The Finnish magazine “Tekniikan Maailma” has published (paywall) an interesting article comparing six electric cars: the Audi E-tron, Hyundai Ioniq, Kia e-Soul, Mercedes EQC, Renault Zoé, and Tesla Model 3. There’s a large range of performance across the six different LED headlamps. Here’s a summary of the magazine writers’ lighting-related comments and data about this group of cars:
• Matrix LED headlamps included on the Audi test car are an extra-cost option.
• Hyundai should have spent more money on lights, because the Ioniq’s reflector-type low beams are the worst of the whole group: the beam is narrow, and even though the right lamp’s asymmetrical area is fairly large, the car’s own lane is not lit properly and the high beams leave the left verge of the road dark. The only plus for the Hyundai is the automatic switching of high beams, but it operates with a long delay. There are no headlight washers, the quick adjustment of lights according to the load is manual, and you can still drive with the tail lights off even in the dark when the light switch is in the 0 position.
• The Tesla’s high-beam assist works occasionally too eagerly, even on areas with road lighting, but the delay in switching to high beams is too long when encountering or overtaking other cars. High beams cannot be turned on manually from the stalk; the automation is turned off in the centre menu, which is not convenient while driving. When driving the Tesla, the difference between the width of the Audi’s low beams and the Mercedes’s high beams is also clear.
• The Kia gives broad low-beam coverage.
• The Renault shows the others what the low-beam range should be, but it is the only one in which the driver has to turn the high beams on manually.

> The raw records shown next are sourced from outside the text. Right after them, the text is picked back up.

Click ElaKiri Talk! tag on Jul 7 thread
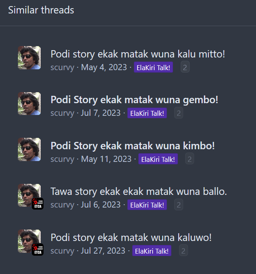256x274 pixels. click(147, 113)
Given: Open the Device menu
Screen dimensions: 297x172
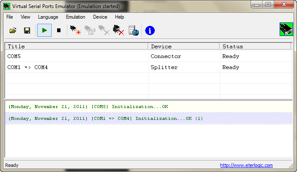Looking at the screenshot, I should pos(100,17).
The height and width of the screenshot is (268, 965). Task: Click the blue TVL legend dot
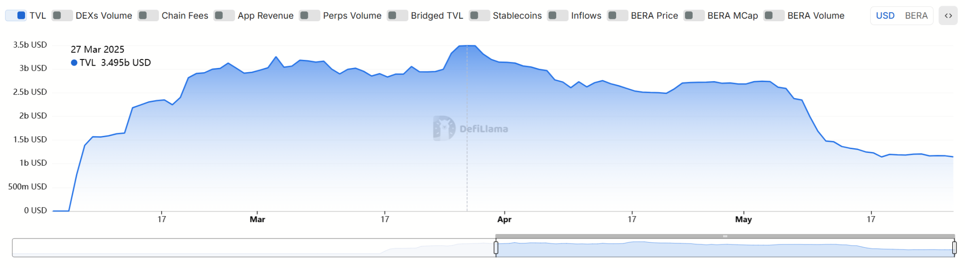(74, 63)

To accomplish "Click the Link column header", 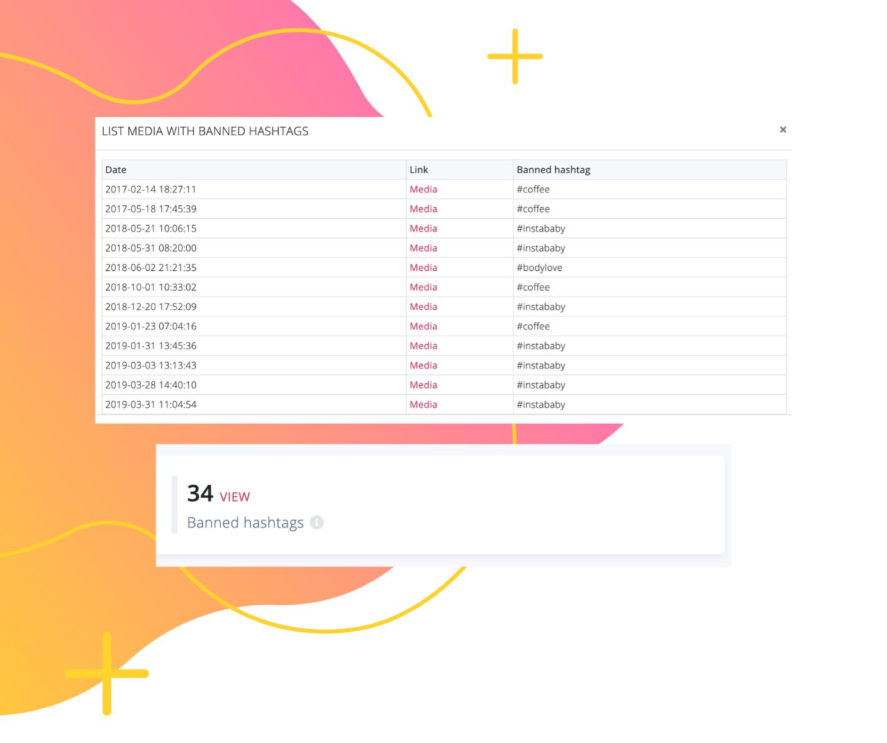I will (x=418, y=170).
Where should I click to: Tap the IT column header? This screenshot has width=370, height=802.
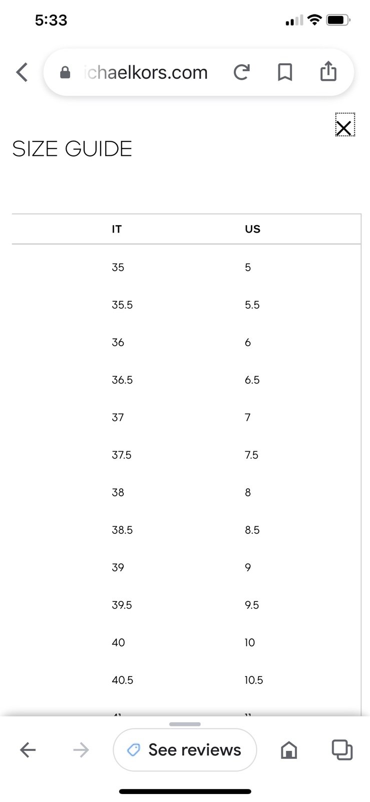(117, 229)
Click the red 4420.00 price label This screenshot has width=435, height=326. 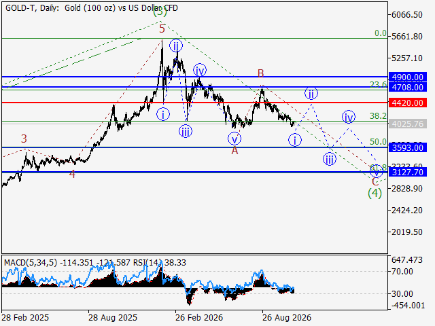click(408, 103)
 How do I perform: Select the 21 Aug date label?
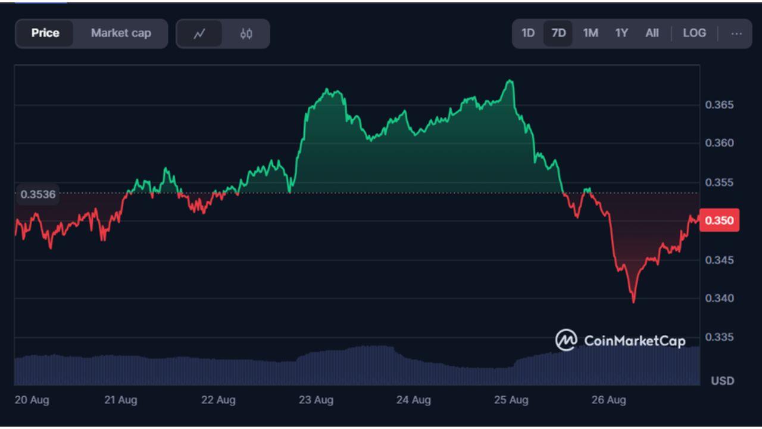click(x=121, y=400)
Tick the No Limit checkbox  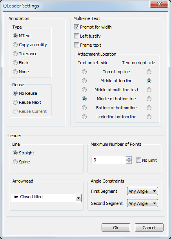[x=138, y=160]
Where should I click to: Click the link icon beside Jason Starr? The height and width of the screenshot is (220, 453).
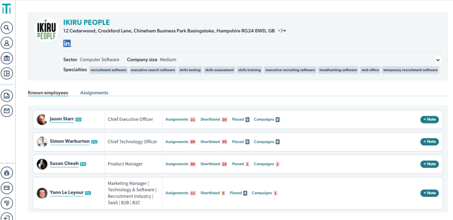click(78, 120)
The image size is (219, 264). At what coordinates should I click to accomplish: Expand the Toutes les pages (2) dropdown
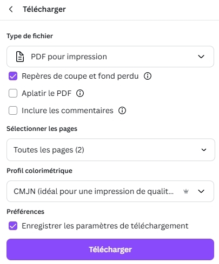111,150
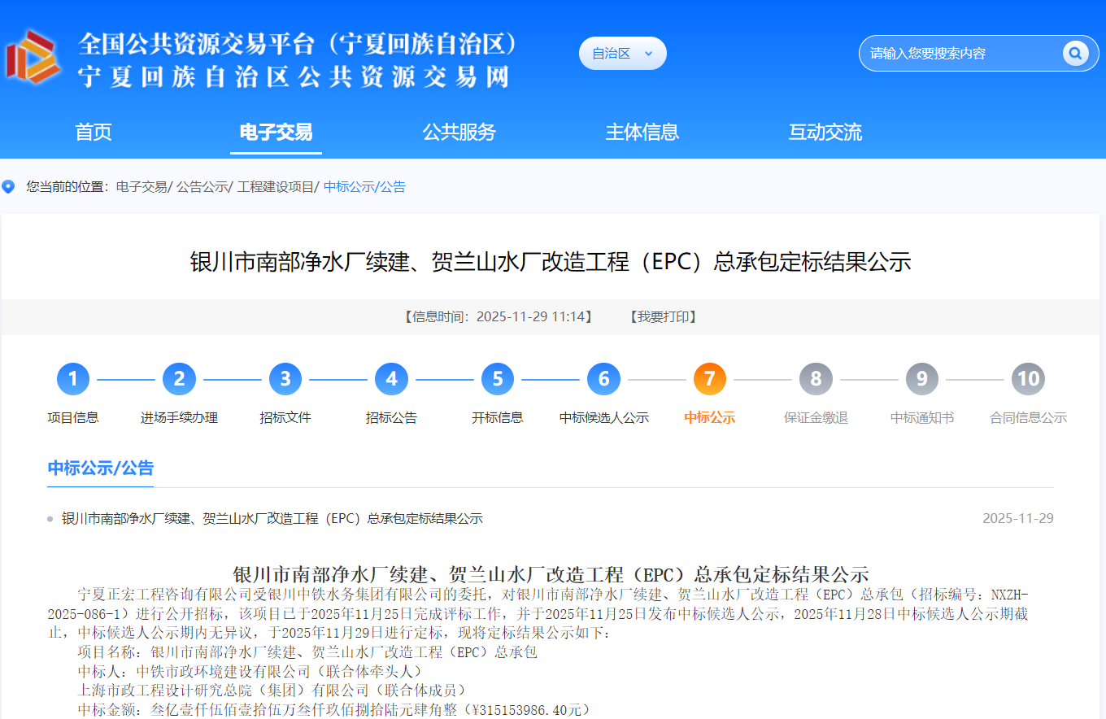The width and height of the screenshot is (1106, 719).
Task: Click the blue location pin icon
Action: point(9,187)
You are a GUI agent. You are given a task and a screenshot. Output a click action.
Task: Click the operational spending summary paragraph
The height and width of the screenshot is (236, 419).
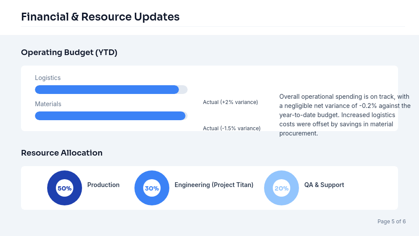pos(344,115)
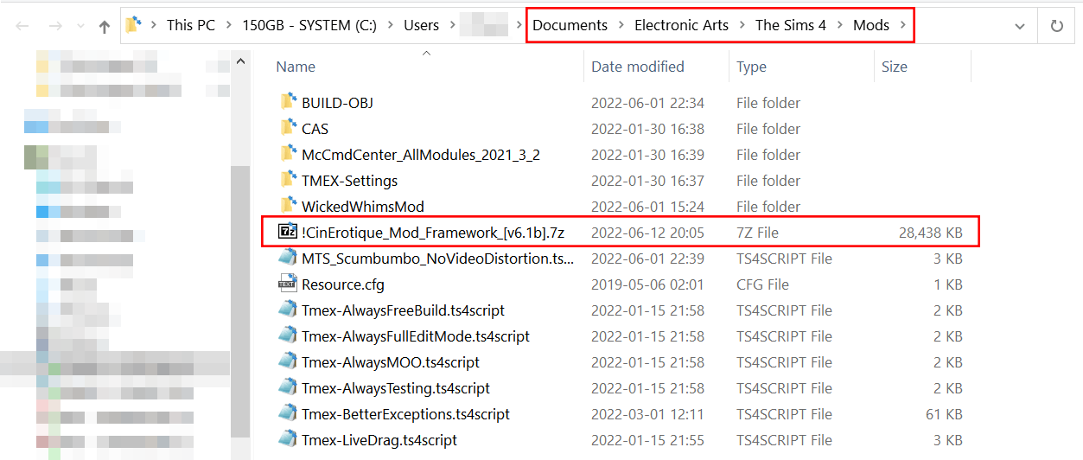Navigate to Documents in address bar
The width and height of the screenshot is (1083, 460).
click(570, 25)
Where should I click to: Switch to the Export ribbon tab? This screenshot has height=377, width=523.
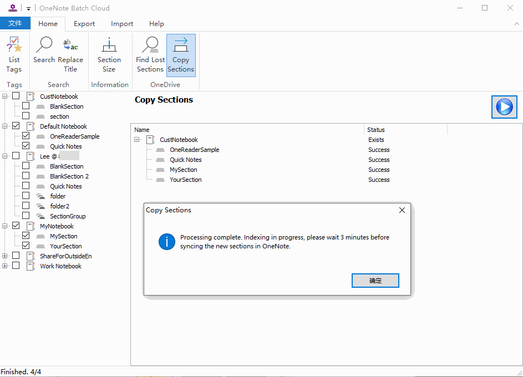point(84,24)
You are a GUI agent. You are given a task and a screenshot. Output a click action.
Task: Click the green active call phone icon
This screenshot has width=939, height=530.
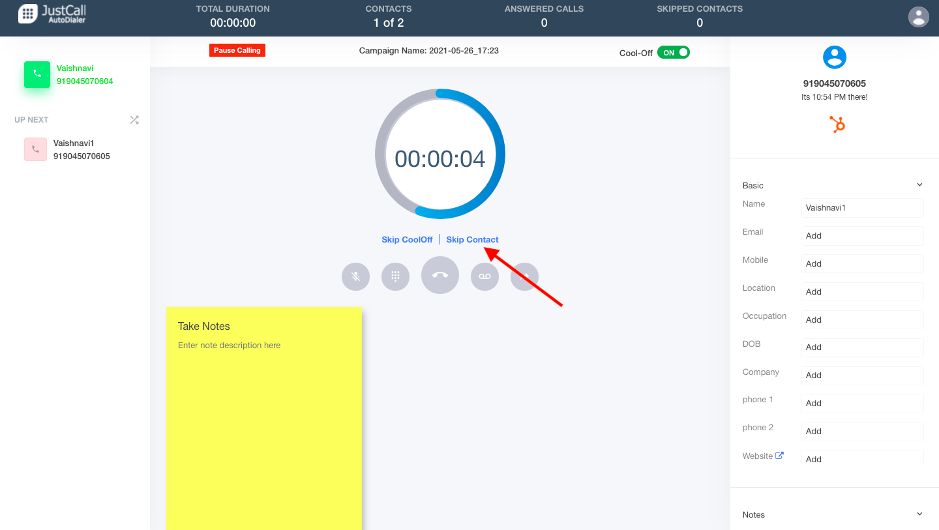37,74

• The high-beam assist taking other road users into consideration comes as standard in the Mercedes, and it is available as an option for the Audi. Both operate smoothly, and the glare prevention removes reflected light from traffic signs. However, both systems react to other cars too far in advance, the shading is often too wide, and there are delays in switching to full high beams. In the Mercedes, using high beams manually during automatic operation is difficult.
• The features related to washer fluid that are essential when driving on salted roads only work as they should in the Audi, which is the only one to have headlight washers.